Maria from Colorado Springs: "I bought liquid Hoodia/pomegranate. Do you know anything about this product?"

Hoodia comes from Hoodia gordonii, a flowing plant from South Africa, where indigenous tribesmen used it for centuries to suppress their appetites while crossing desert areas. It is now being touted as a weight loss/suppressant here in the U.S. Although it shows some promise as a whole plant, the extracts being sold haven't shown much success in clinical trials. Pomegranate is the fruit with multiple juicy seeds. Its juice does contain many antioxidants, much higher than other fruit juices. As a whole, I'm not sure this liquid will do much for you, especially in the weight loss category. However, you can't beat the pomegranate part for antioxidants, unless you simply go out and get the pomegranate by itself.

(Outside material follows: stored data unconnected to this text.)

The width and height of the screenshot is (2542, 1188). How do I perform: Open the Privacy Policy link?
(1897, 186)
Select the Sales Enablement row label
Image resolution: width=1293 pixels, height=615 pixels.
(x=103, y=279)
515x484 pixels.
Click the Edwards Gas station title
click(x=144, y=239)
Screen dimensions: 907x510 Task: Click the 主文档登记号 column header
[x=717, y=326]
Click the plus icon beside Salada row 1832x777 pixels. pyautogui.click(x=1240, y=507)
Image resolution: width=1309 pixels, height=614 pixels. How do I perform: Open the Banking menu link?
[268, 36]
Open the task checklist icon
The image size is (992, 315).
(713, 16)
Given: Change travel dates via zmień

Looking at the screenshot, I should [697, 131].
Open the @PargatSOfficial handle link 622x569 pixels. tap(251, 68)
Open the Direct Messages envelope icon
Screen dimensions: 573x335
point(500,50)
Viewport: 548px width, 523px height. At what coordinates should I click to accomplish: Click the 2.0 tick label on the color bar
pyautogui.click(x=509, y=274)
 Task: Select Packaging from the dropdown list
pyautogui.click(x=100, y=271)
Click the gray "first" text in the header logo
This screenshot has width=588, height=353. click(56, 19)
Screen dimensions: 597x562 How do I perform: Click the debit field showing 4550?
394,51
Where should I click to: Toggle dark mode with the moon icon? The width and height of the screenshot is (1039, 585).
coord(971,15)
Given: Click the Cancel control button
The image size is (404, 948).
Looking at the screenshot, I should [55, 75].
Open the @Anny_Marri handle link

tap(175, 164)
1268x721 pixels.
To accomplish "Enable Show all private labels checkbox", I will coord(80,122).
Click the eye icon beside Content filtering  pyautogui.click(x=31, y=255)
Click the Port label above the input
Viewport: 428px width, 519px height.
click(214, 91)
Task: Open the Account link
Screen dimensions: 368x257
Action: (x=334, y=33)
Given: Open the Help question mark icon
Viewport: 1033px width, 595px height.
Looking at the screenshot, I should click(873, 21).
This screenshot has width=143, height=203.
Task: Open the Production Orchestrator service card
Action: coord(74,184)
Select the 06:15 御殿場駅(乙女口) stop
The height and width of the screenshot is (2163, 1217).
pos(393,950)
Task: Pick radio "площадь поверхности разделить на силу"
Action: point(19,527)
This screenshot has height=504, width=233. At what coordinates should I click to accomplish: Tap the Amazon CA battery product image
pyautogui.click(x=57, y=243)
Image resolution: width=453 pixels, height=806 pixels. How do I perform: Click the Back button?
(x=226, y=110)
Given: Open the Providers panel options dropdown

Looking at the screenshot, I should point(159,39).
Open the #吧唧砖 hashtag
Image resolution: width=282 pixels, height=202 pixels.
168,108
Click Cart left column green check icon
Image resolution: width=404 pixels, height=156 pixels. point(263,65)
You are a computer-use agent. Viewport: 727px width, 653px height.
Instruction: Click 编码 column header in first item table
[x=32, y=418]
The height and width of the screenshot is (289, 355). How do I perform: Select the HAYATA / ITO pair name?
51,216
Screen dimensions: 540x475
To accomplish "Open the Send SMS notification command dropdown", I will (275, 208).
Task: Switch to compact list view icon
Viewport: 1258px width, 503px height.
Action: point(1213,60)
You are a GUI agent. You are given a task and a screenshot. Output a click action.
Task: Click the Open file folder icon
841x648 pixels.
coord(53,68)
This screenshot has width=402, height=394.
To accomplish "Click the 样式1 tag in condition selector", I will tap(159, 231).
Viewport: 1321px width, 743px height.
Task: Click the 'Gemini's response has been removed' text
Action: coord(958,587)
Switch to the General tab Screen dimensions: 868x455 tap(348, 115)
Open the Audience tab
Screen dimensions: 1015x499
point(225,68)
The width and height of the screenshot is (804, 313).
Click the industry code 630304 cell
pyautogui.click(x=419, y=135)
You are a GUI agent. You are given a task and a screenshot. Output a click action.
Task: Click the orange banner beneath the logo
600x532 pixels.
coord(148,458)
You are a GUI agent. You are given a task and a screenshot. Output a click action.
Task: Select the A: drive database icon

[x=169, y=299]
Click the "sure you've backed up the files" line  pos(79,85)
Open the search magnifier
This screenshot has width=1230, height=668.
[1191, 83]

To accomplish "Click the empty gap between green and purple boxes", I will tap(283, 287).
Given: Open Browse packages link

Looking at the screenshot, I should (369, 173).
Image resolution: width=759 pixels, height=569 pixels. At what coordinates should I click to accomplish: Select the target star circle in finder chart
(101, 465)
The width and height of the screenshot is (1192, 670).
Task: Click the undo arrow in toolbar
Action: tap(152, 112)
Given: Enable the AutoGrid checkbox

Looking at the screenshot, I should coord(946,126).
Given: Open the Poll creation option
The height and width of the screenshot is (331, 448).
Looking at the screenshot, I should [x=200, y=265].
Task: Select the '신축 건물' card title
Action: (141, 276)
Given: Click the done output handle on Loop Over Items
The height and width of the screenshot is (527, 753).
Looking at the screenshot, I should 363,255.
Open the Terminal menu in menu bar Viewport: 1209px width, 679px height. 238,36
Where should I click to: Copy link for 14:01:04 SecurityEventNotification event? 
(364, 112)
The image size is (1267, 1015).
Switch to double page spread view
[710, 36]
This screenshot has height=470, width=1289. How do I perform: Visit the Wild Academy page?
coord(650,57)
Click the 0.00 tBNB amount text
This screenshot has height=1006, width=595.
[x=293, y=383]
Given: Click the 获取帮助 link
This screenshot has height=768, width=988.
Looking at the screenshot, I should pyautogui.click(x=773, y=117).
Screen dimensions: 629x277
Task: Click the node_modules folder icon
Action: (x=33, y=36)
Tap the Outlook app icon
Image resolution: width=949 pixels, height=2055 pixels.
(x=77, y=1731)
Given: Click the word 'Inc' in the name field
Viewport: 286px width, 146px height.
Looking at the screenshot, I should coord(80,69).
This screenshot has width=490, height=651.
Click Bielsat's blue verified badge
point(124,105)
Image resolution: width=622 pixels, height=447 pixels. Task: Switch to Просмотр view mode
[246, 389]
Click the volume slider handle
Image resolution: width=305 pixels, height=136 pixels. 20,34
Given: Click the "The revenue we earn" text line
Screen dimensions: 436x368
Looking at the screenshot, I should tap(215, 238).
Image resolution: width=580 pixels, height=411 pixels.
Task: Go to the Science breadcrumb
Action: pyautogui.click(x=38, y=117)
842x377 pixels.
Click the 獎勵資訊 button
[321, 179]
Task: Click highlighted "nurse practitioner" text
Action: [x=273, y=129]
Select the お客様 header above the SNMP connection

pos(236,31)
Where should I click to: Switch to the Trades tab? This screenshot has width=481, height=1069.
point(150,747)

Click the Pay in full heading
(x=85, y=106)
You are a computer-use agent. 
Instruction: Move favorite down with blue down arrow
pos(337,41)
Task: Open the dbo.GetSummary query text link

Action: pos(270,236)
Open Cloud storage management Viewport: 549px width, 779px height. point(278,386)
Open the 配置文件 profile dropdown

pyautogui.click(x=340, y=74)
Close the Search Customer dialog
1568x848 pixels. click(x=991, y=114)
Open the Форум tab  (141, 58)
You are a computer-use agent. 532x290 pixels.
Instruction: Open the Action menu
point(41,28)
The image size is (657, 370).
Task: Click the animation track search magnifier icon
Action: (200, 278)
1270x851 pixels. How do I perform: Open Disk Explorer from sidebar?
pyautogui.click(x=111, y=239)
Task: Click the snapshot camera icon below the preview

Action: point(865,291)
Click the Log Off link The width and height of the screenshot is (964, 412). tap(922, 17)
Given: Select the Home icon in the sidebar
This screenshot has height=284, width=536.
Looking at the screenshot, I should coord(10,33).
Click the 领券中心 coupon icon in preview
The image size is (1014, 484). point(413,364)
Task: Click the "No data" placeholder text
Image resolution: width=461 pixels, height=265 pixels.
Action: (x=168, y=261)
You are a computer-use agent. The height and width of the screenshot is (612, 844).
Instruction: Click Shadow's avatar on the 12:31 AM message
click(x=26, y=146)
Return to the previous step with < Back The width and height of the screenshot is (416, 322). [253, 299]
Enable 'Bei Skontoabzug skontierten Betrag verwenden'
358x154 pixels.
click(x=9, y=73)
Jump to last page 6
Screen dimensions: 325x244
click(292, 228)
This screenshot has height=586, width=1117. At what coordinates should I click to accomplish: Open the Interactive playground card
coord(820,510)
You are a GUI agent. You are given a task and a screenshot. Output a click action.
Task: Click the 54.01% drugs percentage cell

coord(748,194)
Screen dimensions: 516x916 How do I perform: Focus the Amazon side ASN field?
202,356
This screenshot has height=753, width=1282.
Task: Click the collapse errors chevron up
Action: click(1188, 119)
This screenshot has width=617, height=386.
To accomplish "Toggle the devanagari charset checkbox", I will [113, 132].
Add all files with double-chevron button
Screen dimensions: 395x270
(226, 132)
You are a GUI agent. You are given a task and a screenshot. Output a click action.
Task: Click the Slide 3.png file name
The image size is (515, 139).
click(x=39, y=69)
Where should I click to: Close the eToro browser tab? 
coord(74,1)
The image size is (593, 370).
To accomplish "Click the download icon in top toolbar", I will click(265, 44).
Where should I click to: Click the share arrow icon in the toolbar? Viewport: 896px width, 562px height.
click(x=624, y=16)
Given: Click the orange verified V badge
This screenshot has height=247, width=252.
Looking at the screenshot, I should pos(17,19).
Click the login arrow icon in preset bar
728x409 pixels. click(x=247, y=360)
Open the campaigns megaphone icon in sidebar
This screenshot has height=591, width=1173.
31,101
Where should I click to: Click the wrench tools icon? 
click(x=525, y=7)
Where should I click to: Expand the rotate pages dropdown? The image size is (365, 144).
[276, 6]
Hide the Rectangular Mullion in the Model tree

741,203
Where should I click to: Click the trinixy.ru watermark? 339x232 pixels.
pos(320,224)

Yvonne from Colorado Springs: "I take 50,000 IU of vitamin D3 every day. It seems to keep me healthy. Can I give that same amount to my athletic, 17-year-old daughter?"

Vitamin D is a very important part of your daily diet and new research is showing that it's even more important than we've thought in the past. However, the recommended daily dose of vitamin D3 is much, much lower than what you are currently taking. Excessive amounts of this vitamin can cause weakness, fatigue, headaches and can lead to high levels of calcium in the body. For both you and your daughter, a physician can do a simple blood test to determine what your current levels of vitamin D3 are. Then you and your doctor can sit down and figure out how much extra, if any, vitamin D you need every day.

Cindi from Divide: "Do blood thinning medications cause brain tumors to grow more rapidly? A person with an inoperable brain tumor has developed blood clots in one leg. We were informed blood thinning medications would cause the tumor to grow faster. Would aspirin help and be alright to take?"

Blood thinners, like Coumadin or Plavix, aren't known for making tumors grow more rapidly. What they are known for are making tumors, which normally have more blood vessels than other parts of the body, bleed more readily. This bleeding can make the tumor swell and can lead to severe complications. Like all medications, you are trading off a risk for a benefit. If the blood thinner is being used to keep someone from having another heart attack or stroke, then the benefit of taking it might be greater than the risk of bleeding at the tumor site. Only you and your doctor can decide if these medications are right for you.